You are viewing a plain text version of this content. The canonical link for it is here.
Posted to dev@couchdb.apache.org by Ilya Khlopotov <ii...@apache.org> on 2019/06/24 14:01:05 UTC
State of the CI and developers' woes

Hello,

It is mostly my rumblings at this point. I don't have anything concrete to propose at the moment.

It seems like our current CI setup is not adequate anymore and currently broken. In this email I wanted to highlight problems to start discussions about what we can do to fix it. I also wanted to cover aspects related to building and testing FDB Layer.

# Problems

- I have to wait few hours before Travis would start the build after code push
  - this means it is nearly impossible to merge any code
- There is no CI for Windows OS
  - I am afraid to touch build configuration because Windows is different and there is no easy way to test the change
- we use rebar which is an outdated and deprecated tool
  - disabling some tests is tricky
  - increasing timeouts for tests is tricky
  - slow
  - not declarative config
- we use reltool which is an outdated tool which has better alternatives now
  - slow
  - currently it is not possible to control dependencies without modifying source (which makes integrator live harder)
  - overkill since we are not supporting live code updates anymore
- Our tests are flaky in the context of CI (slow machines)
  - eunit doesn't allow us to increase timeout easily
- The current CI is very basic and doesn't allow us to compose complex set of services
  - with FDB Layer we need an ability to connect to external FDB cluster
  - implementing performance testing suite is problematic since we don't have a separate machine to generate the load
  - implementing fault injection is almost impossible
  - how to do testing if we would decide to convert some of the components into micro services (where it makes sense and would not increase a footprint)
  - it is hard to introduce installable integration test suite
     - a testing application which is developed inside couchdb repo but can be released separately and installed on any machine to test existing CouchDB cluster
- The environment in CI is quite different from local development environment which leads to hard to debug issues
- Introducing new development tools is problematic since we need to add them in all CIs we have:
  - travis
  - Jenkins
  - couchdb-ci
  - windows
  - local docker containers
  - integrator's CI
- IBM (as an integrator company) have to duplicate CI to produce custom builds
  - the configurability of a build is not sufficient for custom builds
    - additional applications
    - additional tests
    - disabled applications
    - disabled tests
    - custom build flags
    - hook additional tools for testing
    - we specify dependencies in JSON file instead of hardcoding them in rebar 
  - there is no way to notify an integrator company about new changes in the upstream. Since the only notification supported is via configuration of webhooks on the repo. 
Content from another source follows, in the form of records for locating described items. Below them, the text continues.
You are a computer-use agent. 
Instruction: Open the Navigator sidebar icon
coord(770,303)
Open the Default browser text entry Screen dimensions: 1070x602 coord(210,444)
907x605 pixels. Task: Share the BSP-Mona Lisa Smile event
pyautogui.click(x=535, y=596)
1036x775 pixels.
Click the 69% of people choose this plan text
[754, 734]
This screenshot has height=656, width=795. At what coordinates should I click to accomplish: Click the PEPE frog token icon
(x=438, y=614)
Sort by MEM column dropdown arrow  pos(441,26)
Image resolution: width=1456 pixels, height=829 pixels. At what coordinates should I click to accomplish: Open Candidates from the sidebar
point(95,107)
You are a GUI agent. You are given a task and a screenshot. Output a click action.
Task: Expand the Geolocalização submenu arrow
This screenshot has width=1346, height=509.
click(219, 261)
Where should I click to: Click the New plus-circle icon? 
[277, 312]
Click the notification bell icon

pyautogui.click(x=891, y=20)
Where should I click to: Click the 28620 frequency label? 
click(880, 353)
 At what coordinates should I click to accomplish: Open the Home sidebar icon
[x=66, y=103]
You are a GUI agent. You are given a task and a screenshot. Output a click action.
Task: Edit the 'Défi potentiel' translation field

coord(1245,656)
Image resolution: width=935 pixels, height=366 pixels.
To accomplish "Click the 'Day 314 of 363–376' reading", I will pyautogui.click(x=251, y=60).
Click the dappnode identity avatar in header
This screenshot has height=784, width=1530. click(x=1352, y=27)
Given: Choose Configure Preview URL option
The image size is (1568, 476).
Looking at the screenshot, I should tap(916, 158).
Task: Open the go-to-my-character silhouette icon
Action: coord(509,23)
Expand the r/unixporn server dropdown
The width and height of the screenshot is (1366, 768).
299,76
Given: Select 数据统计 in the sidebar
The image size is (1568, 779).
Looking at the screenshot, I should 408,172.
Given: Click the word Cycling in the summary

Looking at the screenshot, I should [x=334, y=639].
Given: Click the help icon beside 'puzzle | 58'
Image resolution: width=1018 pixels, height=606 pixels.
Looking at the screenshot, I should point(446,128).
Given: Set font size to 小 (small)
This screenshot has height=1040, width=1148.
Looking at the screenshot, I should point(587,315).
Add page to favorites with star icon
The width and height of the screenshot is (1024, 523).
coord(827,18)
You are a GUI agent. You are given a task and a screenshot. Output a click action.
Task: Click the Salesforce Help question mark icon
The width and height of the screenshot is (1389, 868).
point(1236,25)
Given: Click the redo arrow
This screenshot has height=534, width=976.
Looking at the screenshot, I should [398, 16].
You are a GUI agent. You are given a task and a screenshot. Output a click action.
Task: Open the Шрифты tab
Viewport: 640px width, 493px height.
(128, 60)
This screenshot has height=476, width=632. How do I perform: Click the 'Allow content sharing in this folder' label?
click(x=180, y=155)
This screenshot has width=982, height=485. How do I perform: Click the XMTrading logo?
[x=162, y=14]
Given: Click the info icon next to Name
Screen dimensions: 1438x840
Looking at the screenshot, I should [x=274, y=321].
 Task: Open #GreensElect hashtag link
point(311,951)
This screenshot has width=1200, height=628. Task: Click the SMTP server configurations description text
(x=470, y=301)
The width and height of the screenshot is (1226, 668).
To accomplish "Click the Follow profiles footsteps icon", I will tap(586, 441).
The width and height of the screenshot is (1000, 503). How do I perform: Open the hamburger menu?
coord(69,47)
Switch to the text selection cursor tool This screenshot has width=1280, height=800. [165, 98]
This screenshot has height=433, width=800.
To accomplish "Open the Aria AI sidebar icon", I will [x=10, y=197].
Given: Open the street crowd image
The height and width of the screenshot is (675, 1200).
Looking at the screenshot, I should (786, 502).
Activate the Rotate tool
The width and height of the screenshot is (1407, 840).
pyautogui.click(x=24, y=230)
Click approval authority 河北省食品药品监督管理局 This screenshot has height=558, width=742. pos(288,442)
# Things that we might want to think about

- what we can do to enable developers to test their code on all supported platforms on every change
- how developers can propose new tools to improve testing and static analysis
- how to reduce wait time
- how to test a service which consists of multiple components
- how to introduce performance testing suite
- produce release artifacts on every CI run (maybe???)
- how to reduce the gap between:
  - CouchDB CI
  - developer environment
  - Integrator company's CI (any company which runs custom builds of CouchDB)
- how to modernize Windows builds and release tools


# Approaches

## 1. Moving into docker compose

We could move into docker compose. Docker compose has nice ways to orchestrate multiple containers. There are ways to do fault injection. However it doesn't really work reliably on MacOS and Windows. Configuring it in the context of CI either Jenkins or Travis is problematic as well. 

## 2. Use packer or Vagrant to provision Jenkins CI and set of dependent services locally

We could provision Jenkins and all build infrastructure locally in VMs. This would simplify testing locally, remove some load from shared CI. However this is not easy.

## 3. Use packer or Vagrant to provision set of dependent services

We could provision all required services inside one or multiple VMs.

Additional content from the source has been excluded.